IEEE International Workshop on Spectrum Sharing Technology for Next Generation Communications

Workshop title: Spectrum Sharing Technology for Next Generation Communications
Call for Papers: 

Due to the ever-increasing demands on wireless communications and limited spectrum resources, spectrum sharing (SS) is being developed as a key solution to alleviate the spectrum scarcity problem in the current and next generation (NG) communication systems. Major notable SS systems include the 5G New Radio Unlicensed (NR-U), unlicensed LTE or License Assisted Access (LAA), Internet of Things (IoT), CBRS 3-tier access, LTE-WLAN Aggregation (LWA), Multefire,  and others. They have used various unlicensed or license-assisted bands such as the ISM (2.4 GHz and 5 GHz) bands, 6 GHz RF band, 3.5 GHz CBRS band, mmWave bands at 60 GHz, and others.

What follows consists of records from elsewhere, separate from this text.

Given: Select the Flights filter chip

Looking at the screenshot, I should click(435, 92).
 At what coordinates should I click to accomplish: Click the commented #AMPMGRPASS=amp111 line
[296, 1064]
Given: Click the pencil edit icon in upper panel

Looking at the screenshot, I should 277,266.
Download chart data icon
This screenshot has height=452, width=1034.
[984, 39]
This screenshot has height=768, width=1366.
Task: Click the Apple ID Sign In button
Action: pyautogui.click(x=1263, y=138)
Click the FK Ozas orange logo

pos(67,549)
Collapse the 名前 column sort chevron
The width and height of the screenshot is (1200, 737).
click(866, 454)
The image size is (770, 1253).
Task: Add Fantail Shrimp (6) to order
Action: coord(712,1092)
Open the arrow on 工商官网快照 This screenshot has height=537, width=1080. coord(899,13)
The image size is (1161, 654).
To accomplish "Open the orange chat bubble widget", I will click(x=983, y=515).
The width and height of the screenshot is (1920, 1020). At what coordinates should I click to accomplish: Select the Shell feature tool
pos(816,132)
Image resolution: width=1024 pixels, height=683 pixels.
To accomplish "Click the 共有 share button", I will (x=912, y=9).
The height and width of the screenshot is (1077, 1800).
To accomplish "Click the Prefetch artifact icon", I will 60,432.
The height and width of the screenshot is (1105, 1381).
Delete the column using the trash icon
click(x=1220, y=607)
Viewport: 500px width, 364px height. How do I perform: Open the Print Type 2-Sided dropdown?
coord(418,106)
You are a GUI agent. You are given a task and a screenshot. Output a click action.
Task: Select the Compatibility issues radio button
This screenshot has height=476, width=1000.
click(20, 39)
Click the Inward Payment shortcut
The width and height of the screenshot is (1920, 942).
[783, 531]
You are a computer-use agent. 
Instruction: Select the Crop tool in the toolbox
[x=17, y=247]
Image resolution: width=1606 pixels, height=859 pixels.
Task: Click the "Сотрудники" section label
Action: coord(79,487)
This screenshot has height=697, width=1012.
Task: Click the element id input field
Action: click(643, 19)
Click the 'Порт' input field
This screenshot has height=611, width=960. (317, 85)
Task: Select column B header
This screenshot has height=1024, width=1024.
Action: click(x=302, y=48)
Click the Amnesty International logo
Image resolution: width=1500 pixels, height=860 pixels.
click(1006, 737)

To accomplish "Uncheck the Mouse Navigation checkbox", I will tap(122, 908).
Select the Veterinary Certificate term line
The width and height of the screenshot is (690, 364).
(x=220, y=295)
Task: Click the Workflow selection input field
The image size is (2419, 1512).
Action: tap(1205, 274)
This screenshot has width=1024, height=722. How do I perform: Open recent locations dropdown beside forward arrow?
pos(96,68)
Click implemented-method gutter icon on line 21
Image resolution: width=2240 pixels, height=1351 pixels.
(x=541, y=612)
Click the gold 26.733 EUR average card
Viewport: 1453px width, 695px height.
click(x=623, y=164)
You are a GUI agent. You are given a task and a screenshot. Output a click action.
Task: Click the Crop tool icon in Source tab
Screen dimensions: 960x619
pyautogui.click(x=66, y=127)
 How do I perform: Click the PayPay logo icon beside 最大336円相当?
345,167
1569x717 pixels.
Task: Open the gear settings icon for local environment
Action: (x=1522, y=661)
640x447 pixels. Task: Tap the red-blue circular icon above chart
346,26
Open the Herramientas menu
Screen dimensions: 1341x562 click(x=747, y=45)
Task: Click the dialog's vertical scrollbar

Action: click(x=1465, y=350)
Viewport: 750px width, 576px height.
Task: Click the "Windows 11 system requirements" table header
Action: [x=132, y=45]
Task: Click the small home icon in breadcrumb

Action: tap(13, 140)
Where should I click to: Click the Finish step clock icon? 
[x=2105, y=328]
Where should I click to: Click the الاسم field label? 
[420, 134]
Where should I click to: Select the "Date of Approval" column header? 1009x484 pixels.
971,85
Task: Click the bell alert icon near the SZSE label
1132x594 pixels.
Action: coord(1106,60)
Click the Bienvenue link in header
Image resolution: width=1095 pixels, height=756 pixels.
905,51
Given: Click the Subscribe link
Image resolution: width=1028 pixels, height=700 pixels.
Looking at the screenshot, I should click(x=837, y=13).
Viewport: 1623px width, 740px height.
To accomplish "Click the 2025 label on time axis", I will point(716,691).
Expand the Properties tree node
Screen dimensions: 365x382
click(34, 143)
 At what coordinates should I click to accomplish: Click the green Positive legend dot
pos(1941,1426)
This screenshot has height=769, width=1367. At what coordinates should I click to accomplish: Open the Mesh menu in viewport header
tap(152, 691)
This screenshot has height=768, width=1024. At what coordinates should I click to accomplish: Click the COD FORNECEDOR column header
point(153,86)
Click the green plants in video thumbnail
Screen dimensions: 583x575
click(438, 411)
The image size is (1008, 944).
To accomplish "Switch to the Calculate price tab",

The 5G NR-U and the forthcoming 6G systems involve deployment of small cells or femtocells with ultra-dense configurations and traffic density, in coexistence with incumbent services and other unlicensed networks, such as WLAN. Due to the huge number of small cells which have been or to be deployed, proper design of SS policies and protocols and accurate evaluation of their impacts can save enormous amount of capital expenditures.  To enhance coverage, the 5G and pre-6G systems will include Non-Terrestrial Network (NTN) besides land mobile networks. The relevant system coexistence and interference  problems deserve an in-depth research. In April 2020 FCC approved the 6 GHz band of 1.2 GHz bandwidth for unlicensed spectrum access. This brings a huge potential for commercial and scientific SS utilization. To efficiently utilize the 60 GHz mmWave band of about 12.96 GHz bandwidth, coexistence of IEEE 802.11ad/ay systems in a multi-operator environment as well as coexistence of 5G NR-U with IEEE 802.11ad/ay have become important research topics. Besides traditional measurement science and optimization techniques, artificial intelligence (AI) and machine learning (ML) have found wide-spread applications in wireless SS systems. Yet, available AI/ML methods often have restrictions such ..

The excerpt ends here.